Reversing the mirror
by This email address is being protected from spam bots, you need Javascript enabled to view it on Monday, 17 September 2007
In the world of FMCG as in the rest of society, to quote the eponymous Bob Dylan, the times they are a-changing. Nowhere is this more evident than in the construct of today's trade channels and customer universe.
Not long ago the retail trade in most markets consisted of thousands of small, independent outlets and the balance of power in the trading relationship lay largely with manufacturers and distributors, since no single customer was important enough to influence the sales of a brand.
How things have changed. In many European markets today, the five biggest customers can account for up to 70% of total grocery ACV (all commodity volume), often leading to the marginalisation or even closure of small neighbourhood stores. In the GCC the trend towards concentration began later but the pace of change is just as fast. In the UAE many FMCG companies get 50% or more of their sales from a handful of customers while in the region's largest market, Saudi Arabia, the arrival of international retailers will likely have the same effect on the market as dropping a match into a can of petrol.

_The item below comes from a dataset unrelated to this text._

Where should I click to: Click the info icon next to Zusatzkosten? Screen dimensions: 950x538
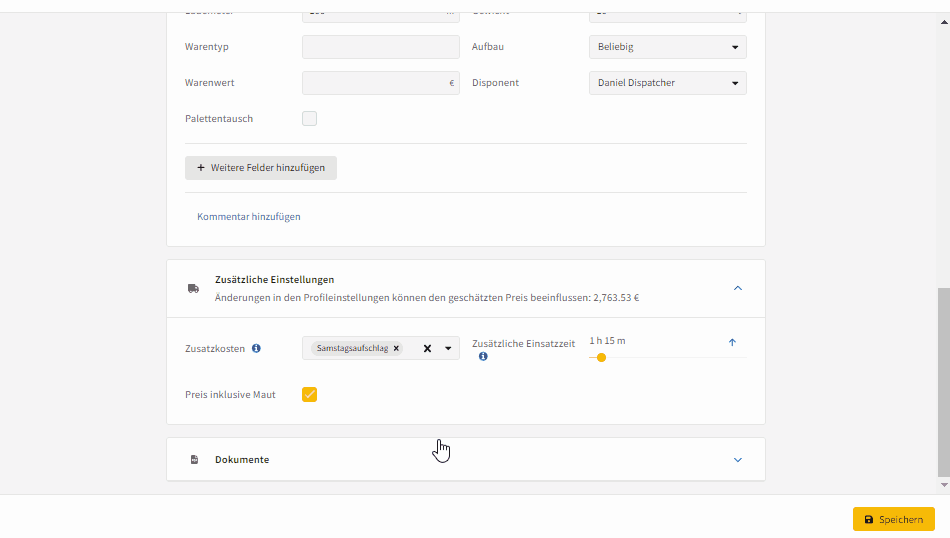256,348
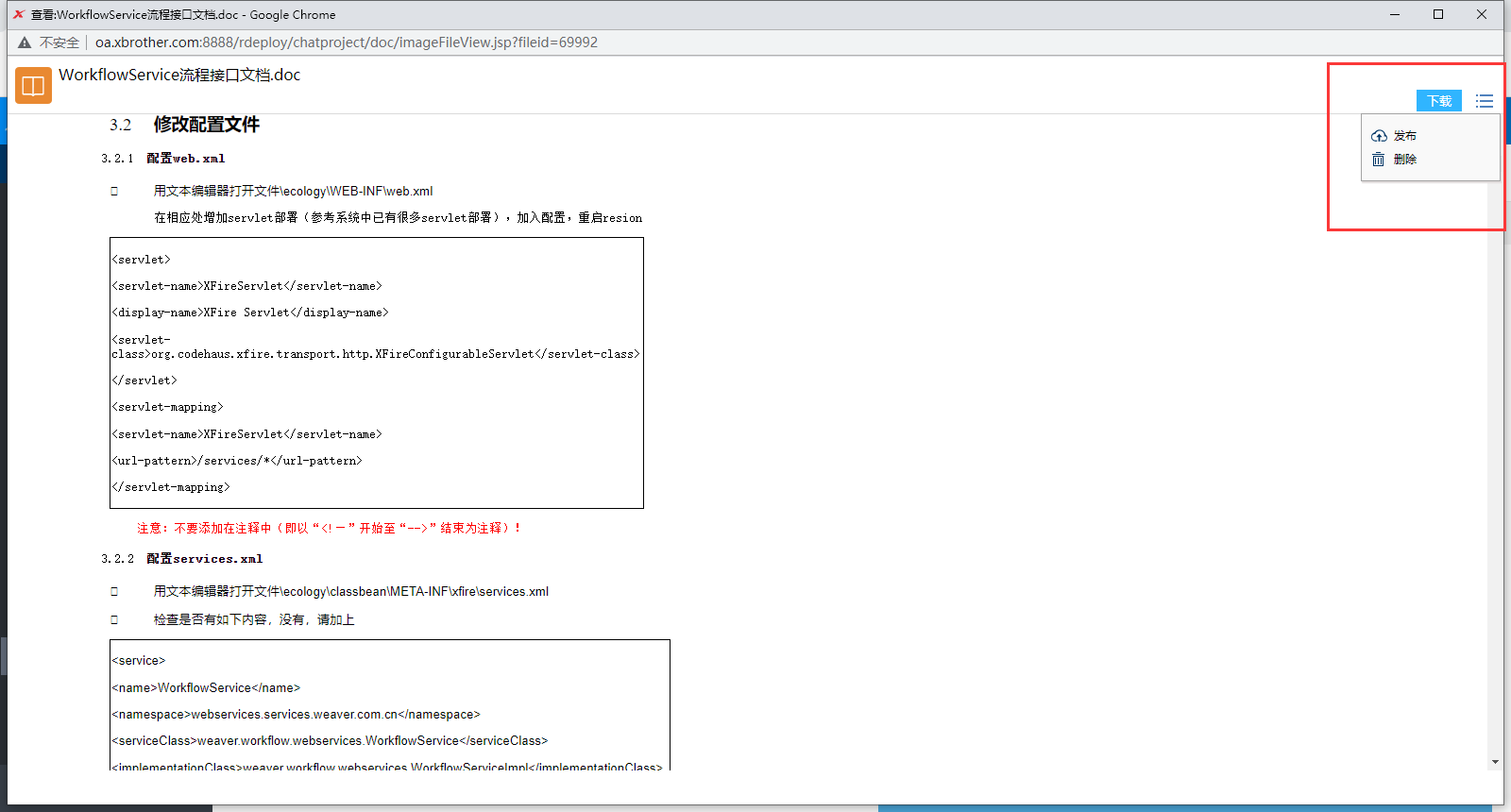
Task: Click the cloud upload icon for 发布
Action: pyautogui.click(x=1379, y=136)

With this concentration comes a major shift in the balance of power in the retailer/manufacturer relationship. Large chains will not allow themselves to be dictated to in the way owner-managed stores may once have been. Indeed, many key account managers would ruefully tell you that it is the big retailers who do the dictating, leaving them, the KAMs, to make the best of a tough situation.
While it is true that trade concentration significantly alters the power base, this need not be all bad news for manufacturers and distributors. Whereas a single independent store cannot make or break a brand, the relationship with a retail chain that contriutes 20% of total grocery sales certainly can. So if a KAM can influence that relationship into positive territory he is on the way to creating a successful business.
In our work with manufacturers on customer management one of the biggest failings we see is that KAMs have too much of an ‘internal focus' on the business rather than looking at things from the point of view of the customer. This is an easy trap to fall into; if Acme Products is a market leading and highly profitable company, its employees can come to believe that the ‘Acme way' is the only way and that customers should fall into line. Guided by this false sense of security some sales people fail to realise that retailers also have strategies and KPIs for their business, which may not align completely with the Acme view of the world. Therein lies a danger for manufacturers. KAM's continue to pursue the Acme strategy ignoring the fact that their customer views the world differently. When the customer refuses to buy into the Acme way and proposals are rejected, the KAM blames the retailer. Consumers may force the retailer to support Acme's products to some extent but rarely will this be to the level of potential that exists when their two strategies are in harmony.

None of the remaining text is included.